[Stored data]
☆ ☆ ☆ ☆ ☆
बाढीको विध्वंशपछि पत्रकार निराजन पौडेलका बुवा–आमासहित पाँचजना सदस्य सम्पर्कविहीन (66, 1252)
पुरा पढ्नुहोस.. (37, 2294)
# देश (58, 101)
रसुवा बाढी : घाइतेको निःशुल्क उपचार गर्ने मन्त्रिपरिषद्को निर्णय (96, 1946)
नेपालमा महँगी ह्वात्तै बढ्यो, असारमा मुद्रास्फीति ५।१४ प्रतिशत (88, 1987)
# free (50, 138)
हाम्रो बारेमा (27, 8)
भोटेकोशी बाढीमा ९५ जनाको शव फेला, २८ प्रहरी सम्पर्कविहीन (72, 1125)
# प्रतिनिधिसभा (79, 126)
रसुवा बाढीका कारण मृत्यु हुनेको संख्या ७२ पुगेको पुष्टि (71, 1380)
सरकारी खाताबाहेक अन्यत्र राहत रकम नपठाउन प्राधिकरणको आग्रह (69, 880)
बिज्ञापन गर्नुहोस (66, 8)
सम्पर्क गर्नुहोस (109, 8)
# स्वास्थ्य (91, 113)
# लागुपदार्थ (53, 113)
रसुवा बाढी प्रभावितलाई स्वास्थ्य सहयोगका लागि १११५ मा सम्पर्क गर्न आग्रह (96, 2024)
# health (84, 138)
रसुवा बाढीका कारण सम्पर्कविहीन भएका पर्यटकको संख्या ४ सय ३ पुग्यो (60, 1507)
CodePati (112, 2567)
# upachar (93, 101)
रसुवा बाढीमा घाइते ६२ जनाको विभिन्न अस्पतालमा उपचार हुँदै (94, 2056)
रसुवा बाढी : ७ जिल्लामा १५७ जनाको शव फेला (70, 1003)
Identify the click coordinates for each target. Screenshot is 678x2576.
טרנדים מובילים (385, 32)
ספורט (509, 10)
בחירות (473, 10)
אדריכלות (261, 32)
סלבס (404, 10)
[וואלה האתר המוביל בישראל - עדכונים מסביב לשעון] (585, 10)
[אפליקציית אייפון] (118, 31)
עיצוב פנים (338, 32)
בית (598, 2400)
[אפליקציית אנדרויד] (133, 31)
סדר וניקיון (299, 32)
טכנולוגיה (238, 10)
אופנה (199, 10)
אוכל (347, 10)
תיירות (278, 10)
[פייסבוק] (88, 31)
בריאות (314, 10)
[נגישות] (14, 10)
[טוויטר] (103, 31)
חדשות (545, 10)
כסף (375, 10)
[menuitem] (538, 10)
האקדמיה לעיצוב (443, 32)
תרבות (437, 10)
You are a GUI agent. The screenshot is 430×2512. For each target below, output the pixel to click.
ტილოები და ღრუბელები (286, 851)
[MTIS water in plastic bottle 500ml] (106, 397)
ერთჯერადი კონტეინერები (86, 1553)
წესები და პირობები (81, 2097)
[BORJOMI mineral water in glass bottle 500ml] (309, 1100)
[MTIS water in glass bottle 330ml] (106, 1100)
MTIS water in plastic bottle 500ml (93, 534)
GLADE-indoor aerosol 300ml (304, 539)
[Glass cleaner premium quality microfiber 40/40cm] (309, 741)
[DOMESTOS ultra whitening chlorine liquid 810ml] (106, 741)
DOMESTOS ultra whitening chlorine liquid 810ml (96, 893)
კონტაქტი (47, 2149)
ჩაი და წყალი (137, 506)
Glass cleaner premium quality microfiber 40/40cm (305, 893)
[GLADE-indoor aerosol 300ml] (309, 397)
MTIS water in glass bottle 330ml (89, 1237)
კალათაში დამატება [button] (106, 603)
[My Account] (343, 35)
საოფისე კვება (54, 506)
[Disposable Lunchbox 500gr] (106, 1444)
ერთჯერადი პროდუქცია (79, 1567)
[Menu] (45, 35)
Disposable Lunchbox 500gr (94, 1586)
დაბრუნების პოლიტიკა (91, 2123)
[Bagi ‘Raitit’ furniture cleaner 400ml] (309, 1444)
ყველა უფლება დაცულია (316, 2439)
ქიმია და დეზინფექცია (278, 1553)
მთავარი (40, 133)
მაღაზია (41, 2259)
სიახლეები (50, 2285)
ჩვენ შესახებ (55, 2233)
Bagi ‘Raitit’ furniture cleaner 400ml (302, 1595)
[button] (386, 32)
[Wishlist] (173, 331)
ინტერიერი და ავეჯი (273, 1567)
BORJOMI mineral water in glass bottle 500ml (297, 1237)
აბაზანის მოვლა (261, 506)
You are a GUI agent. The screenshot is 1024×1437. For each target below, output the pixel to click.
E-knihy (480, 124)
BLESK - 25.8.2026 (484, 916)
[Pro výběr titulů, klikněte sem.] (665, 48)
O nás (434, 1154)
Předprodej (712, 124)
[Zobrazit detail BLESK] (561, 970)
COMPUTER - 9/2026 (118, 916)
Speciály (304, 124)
☆ ☆ ☆ ☆ ☆
AIM OF THE TASK: Exactly as written above, reproduce all of the entries.

TASK ANSWER:
बाढीको विध्वंशपछि पत्रकार निराजन पौडेलका बुवा–आमासहित पाँचजना सदस्य सम्पर्कविहीन (66, 1252)
पुरा पढ्नुहोस.. (37, 2294)
# देश (58, 101)
रसुवा बाढी : घाइतेको निःशुल्क उपचार गर्ने मन्त्रिपरिषद्को निर्णय (96, 1946)
नेपालमा महँगी ह्वात्तै बढ्यो, असारमा मुद्रास्फीति ५।१४ प्रतिशत (88, 1987)
# free (50, 138)
हाम्रो बारेमा (27, 8)
भोटेकोशी बाढीमा ९५ जनाको शव फेला, २८ प्रहरी सम्पर्कविहीन (72, 1125)
# प्रतिनिधिसभा (79, 126)
रसुवा बाढीका कारण मृत्यु हुनेको संख्या ७२ पुगेको पुष्टि (71, 1380)
सरकारी खाताबाहेक अन्यत्र राहत रकम नपठाउन प्राधिकरणको आग्रह (69, 880)
बिज्ञापन गर्नुहोस (66, 8)
सम्पर्क गर्नुहोस (109, 8)
# स्वास्थ्य (91, 113)
# लागुपदार्थ (53, 113)
रसुवा बाढी प्रभावितलाई स्वास्थ्य सहयोगका लागि १११५ मा सम्पर्क गर्न आग्रह (96, 2024)
# health (84, 138)
रसुवा बाढीका कारण सम्पर्कविहीन भएका पर्यटकको संख्या ४ सय ३ पुग्यो (60, 1507)
CodePati (112, 2567)
# upachar (93, 101)
रसुवा बाढीमा घाइते ६२ जनाको विभिन्न अस्पतालमा उपचार हुँदै (94, 2056)
रसुवा बाढी : ७ जिल्लामा १५७ जनाको शव फेला (70, 1003)
Identify the click coordinates for each target. Screenshot is 678x2576.
טרנדים מובילים (385, 32)
ספורט (509, 10)
בחירות (473, 10)
אדריכלות (261, 32)
סלבס (404, 10)
[וואלה האתר המוביל בישראל - עדכונים מסביב לשעון] (585, 10)
[אפליקציית אייפון] (118, 31)
עיצוב פנים (338, 32)
בית (598, 2400)
[אפליקציית אנדרויד] (133, 31)
סדר וניקיון (299, 32)
טכנולוגיה (238, 10)
אופנה (199, 10)
אוכל (347, 10)
תיירות (278, 10)
[פייסבוק] (88, 31)
בריאות (314, 10)
[נגישות] (14, 10)
[טוויטר] (103, 31)
חדשות (545, 10)
כסף (375, 10)
[menuitem] (538, 10)
האקדמיה לעיצוב (443, 32)
תרבות (437, 10)
You are a GUI agent. The screenshot is 430×2512. For each target below, output the pixel to click.
ტილოები და ღრუბელები (286, 851)
[MTIS water in plastic bottle 500ml] (106, 397)
ერთჯერადი კონტეინერები (86, 1553)
წესები და პირობები (81, 2097)
[BORJOMI mineral water in glass bottle 500ml] (309, 1100)
[MTIS water in glass bottle 330ml] (106, 1100)
MTIS water in plastic bottle 500ml (93, 534)
GLADE-indoor aerosol 300ml (304, 539)
[Glass cleaner premium quality microfiber 40/40cm] (309, 741)
[DOMESTOS ultra whitening chlorine liquid 810ml] (106, 741)
DOMESTOS ultra whitening chlorine liquid 810ml (96, 893)
კონტაქტი (47, 2149)
ჩაი და წყალი (137, 506)
Glass cleaner premium quality microfiber 40/40cm (305, 893)
[GLADE-indoor aerosol 300ml] (309, 397)
MTIS water in glass bottle 330ml (89, 1237)
კალათაში დამატება [button] (106, 603)
[My Account] (343, 35)
საოფისე კვება (54, 506)
[Disposable Lunchbox 500gr] (106, 1444)
ერთჯერადი პროდუქცია (79, 1567)
[Menu] (45, 35)
Disposable Lunchbox 500gr (94, 1586)
დაბრუნების პოლიტიკა (91, 2123)
[Bagi ‘Raitit’ furniture cleaner 400ml] (309, 1444)
ყველა უფლება დაცულია (316, 2439)
ქიმია და დეზინფექცია (278, 1553)
მთავარი (40, 133)
მაღაზია (41, 2259)
სიახლეები (50, 2285)
ჩვენ შესახებ (55, 2233)
Bagi ‘Raitit’ furniture cleaner 400ml (302, 1595)
[button] (386, 32)
[Wishlist] (173, 331)
ინტერიერი და ავეჯი (273, 1567)
BORJOMI mineral water in glass bottle 500ml (297, 1237)
აბაზანის მოვლა (261, 506)
You are a GUI agent. The screenshot is 1024×1437. For each target below, output the pixel to click.
E-knihy (480, 124)
BLESK - 25.8.2026 (484, 916)
[Pro výběr titulů, klikněte sem.] (665, 48)
O nás (434, 1154)
Předprodej (712, 124)
[Zobrazit detail BLESK] (561, 970)
COMPUTER - 9/2026 (118, 916)
Speciály (304, 124)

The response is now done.